A16z podcast debate between Martin Casado (a16z), Tristan Handy (dbt), George Fraser (Fivetran), and Bob Muglia (ex-Snowflake CEO) on whether data lakes and warehouses will converge.

Three types of data (Bob Muglia)

Structured — tables, rows, columns
Semi-structured — JSON, YAML, hierarchical
Complex — documents, images, videos (not “unstructured” — all data has structure)

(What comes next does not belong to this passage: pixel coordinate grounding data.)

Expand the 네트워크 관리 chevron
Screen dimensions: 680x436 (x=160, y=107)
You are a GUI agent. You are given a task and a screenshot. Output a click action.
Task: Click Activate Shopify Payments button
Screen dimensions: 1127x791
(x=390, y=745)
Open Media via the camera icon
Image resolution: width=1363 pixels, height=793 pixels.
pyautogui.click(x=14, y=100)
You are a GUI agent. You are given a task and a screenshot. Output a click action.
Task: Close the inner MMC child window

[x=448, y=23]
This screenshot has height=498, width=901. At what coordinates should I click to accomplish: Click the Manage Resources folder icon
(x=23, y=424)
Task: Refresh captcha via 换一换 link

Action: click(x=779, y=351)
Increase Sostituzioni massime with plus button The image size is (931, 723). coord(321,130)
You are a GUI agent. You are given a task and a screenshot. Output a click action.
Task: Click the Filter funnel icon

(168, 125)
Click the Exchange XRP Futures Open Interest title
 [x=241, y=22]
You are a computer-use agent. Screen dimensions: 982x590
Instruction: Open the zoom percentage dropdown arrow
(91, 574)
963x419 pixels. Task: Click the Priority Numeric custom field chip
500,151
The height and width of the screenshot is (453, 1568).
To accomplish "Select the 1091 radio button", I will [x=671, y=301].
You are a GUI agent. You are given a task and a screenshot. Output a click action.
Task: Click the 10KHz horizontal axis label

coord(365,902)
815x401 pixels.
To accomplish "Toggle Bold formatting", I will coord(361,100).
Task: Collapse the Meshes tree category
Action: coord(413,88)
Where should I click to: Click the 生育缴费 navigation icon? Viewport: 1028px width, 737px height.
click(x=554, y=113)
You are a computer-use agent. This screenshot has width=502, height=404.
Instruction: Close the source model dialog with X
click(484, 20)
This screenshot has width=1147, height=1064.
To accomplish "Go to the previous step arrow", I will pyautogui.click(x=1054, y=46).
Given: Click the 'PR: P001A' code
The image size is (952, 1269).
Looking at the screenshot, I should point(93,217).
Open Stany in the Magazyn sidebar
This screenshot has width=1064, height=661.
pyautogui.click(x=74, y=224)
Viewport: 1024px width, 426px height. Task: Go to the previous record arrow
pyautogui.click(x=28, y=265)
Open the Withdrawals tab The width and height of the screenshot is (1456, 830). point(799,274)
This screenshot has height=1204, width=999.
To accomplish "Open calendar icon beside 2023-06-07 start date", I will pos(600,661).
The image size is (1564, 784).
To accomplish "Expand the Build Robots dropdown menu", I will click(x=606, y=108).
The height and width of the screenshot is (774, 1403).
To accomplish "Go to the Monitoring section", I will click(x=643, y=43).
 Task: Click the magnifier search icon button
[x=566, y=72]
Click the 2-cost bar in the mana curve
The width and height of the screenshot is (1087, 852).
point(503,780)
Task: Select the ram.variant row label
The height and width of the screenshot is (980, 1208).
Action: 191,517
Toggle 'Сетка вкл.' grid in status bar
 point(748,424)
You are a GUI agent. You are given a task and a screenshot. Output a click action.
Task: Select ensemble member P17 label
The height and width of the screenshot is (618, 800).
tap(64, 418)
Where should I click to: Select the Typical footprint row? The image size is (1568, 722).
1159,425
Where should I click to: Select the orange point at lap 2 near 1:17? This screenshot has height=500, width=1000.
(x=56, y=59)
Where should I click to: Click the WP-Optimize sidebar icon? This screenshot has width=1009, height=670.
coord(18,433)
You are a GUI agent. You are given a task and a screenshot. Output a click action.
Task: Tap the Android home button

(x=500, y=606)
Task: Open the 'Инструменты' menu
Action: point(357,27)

Complex data is increasingly becoming semi-structured through ML processing.

The convergence thesis

Snowflake and Databricks approach from opposite directions: SQL/declarative vs. procedural/code-based
Both will offer both within their platforms
File storage, indexing, and metadata management will converge
Use case drives technology — the architecture optimized for the dominant use case wins

Three paths to bridge analytics and ML

ML into SQL — create UDFs for linear algebra (BigQuery’s approach). “Feature engineering is just another data transformation.”
SQL into Python — use data frames to embed SQL in procedural code (Databricks’ approach)
Arrow interchange — a format layer that lets everything talk to each other

The notebook as unifying layer

The notebook is best suited as the modern data document: language-agnostic, showing both data and code with rich business context. Can hide code to focus on business implications.

Key tension

Martin: operational AI is growing faster and will pull the stack toward data lake architecture. Bob: “Relational always wins” — SQL replaced navigational, hierarchical, OLAP, and MapReduce models.

Connects to data team operations, analytics engineering, tools and infrastructure.

Open questions

Did the convergence thesis play out? (Databricks added SQL; Snowflake added Python)
Is “feature engineering is just another transformation” still undersold?